Hari Santri, Revolusi Mental untuk Siapkan Generasi Berkarakter

Ribuan santri bersama ulama dan pimpinan dayah se-Aceh membentangkan poster dan spanduk menuju kantor Gubernur Aceh usai menggelar zikir di Makam Ulama Besar, Syiah Kuala, Banda Aceh, Kamis (10/9).
Foto: Antara/Ampelsa
Ribuan santri bersama ulama dan pimpinan dayah se-Aceh membentangkan poster dan spanduk menuju kantor Gubernur Aceh usai menggelar zikir di Makam Ulama Besar, Syiah Kuala, Banda Aceh, Kamis (10/9).

REPUBLIKA.CO.ID, JAKARTA -- Deklarasi Hari Santri Nasional (HSN) dinilai akan menjadi sebuah langkah revolusi mental untuk mempersiapkan generasi yang berkarakter. "Kita patut mengapresiasi keputusan Presiden RI tentang Hari Santri Nasional," ujar Ketua DPP Lembaga Dakwah Islam Indonesian (LDII), Hidayat Nahwi Rasul, Selasa (20/10). 

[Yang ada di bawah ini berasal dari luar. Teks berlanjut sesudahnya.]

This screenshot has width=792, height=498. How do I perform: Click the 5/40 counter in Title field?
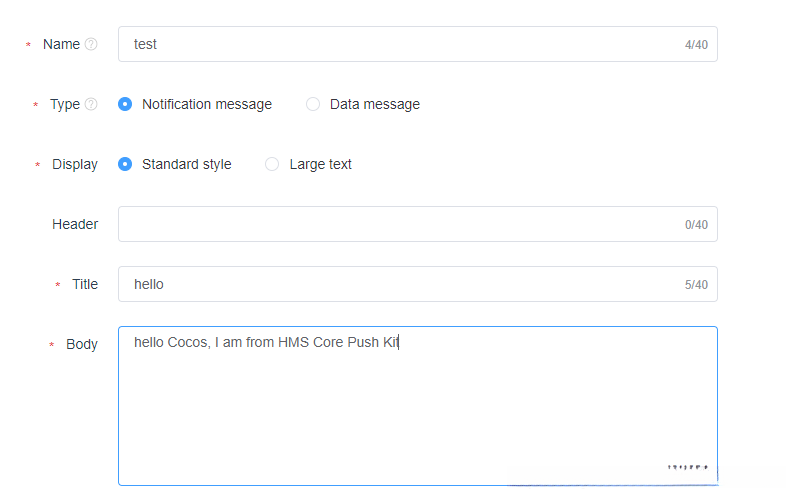pos(696,285)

Hidayat mengatakan, keputusan tersebut bukan hanya memberi penghargaan dan penghormatan atas peran santri dalam sejarah perjuangan kemerdekaan.  Dia menilai, denhan deklarasi HSN, negara juga sekaligus memberi harapan tentang pentingnya mengukir masa depan bangsa tidak hanya degan kepintaran. Tapi juga dengan hati dan kecerdasan spiritual. 

Dengan HSN, menurutnya sekaligus mengingatkan betapa konsep pesantren yakni perpaduan antara mondok, belajar agama, akhlak, dan ilmu pengetahuan dalam suatu wadah diharapkan dapat mereduksi dampak negatif kenakalan remaja dan anak sekolah yang sering terjadi  akibat terdapatnya jarak antara rumah dan sekolah. 

Dia mengatakan, sedikitnya ada tiga hal yang santri dapatkan ketika  mondok di pesantren. Yakni fiqih akan ilmu agama Islam, berkahlakul karimah dan setelah tammat dapat mandiri di masyarakat karena memiliki pengetahuan dan skill yang cukup didapatkan ketika mondok di pesantren.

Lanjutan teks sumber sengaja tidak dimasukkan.